Is this the right way to compute Camera gradient backward

[kuldeepbrd1]

Hi @Snosixtyboo @grgkopanas

Thanks for this great work and your comment on camera gradients in #84 .

I tried adding backward gradients of the loss explicitly w.r.t the camera pose using an over-parameterized SE(3) pose matrix.
Would greatly appreciate it, if you could check whether this makes sense.

In __global__ void computeCov2DCUDA(...):

        
         // ---------------- Gradients w.r.t Tcw ------------
	// Gradients due to 2D covariance : 1st gradient portion from 2D covariance -> 3D means(t))

■ **PROBLEMS AND TASKS**
(1) List every username that appears in the forum thread on camera gradients.
(2) Rewrite the passage of the forum thread on camera gradients between "[kuldeepbrd1]" and "-> 3D means(t))", inclusive, putting "camera orientation" in place of "camera pose".

■ **INFORMATION PROVIDED**

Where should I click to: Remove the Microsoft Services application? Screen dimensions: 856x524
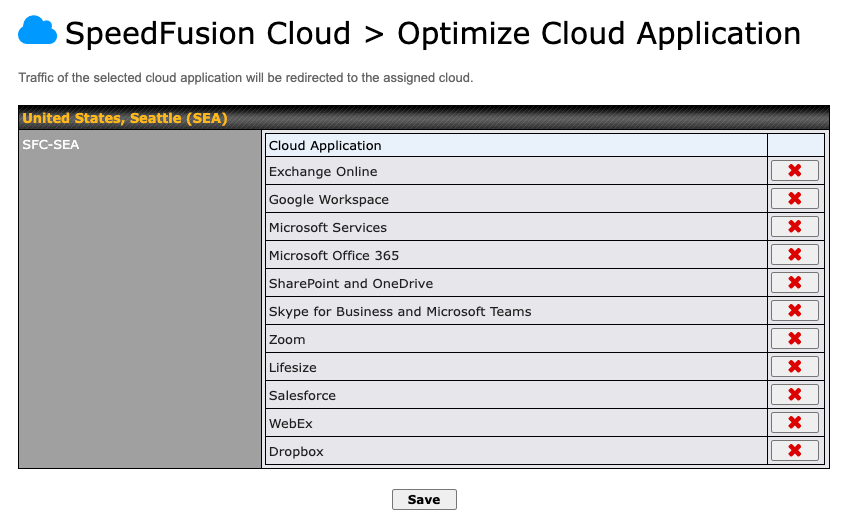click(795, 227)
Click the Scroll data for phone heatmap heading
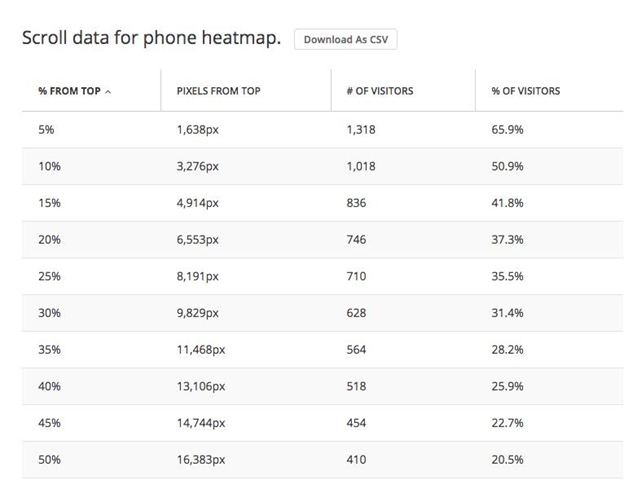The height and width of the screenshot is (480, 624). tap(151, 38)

■ **ANSWERS TO THE EXERCISES**
(1) kuldeepbrd1, Snosixtyboo, grgkopanas

(2)
[kuldeepbrd1]

Hi @Snosixtyboo @grgkopanas

Thanks for this great work and your comment on camera gradients in #84 .

I tried adding backward gradients of the loss explicitly w.r.t the camera orientation using an over-parameterized SE(3) pose matrix.
Would greatly appreciate it, if you could check whether this makes sense.

In __global__ void computeCov2DCUDA(...):

        
         // ---------------- Gradients w.r.t Tcw ------------
	// Gradients due to 2D covariance : 1st gradient portion from 2D covariance -> 3D means(t))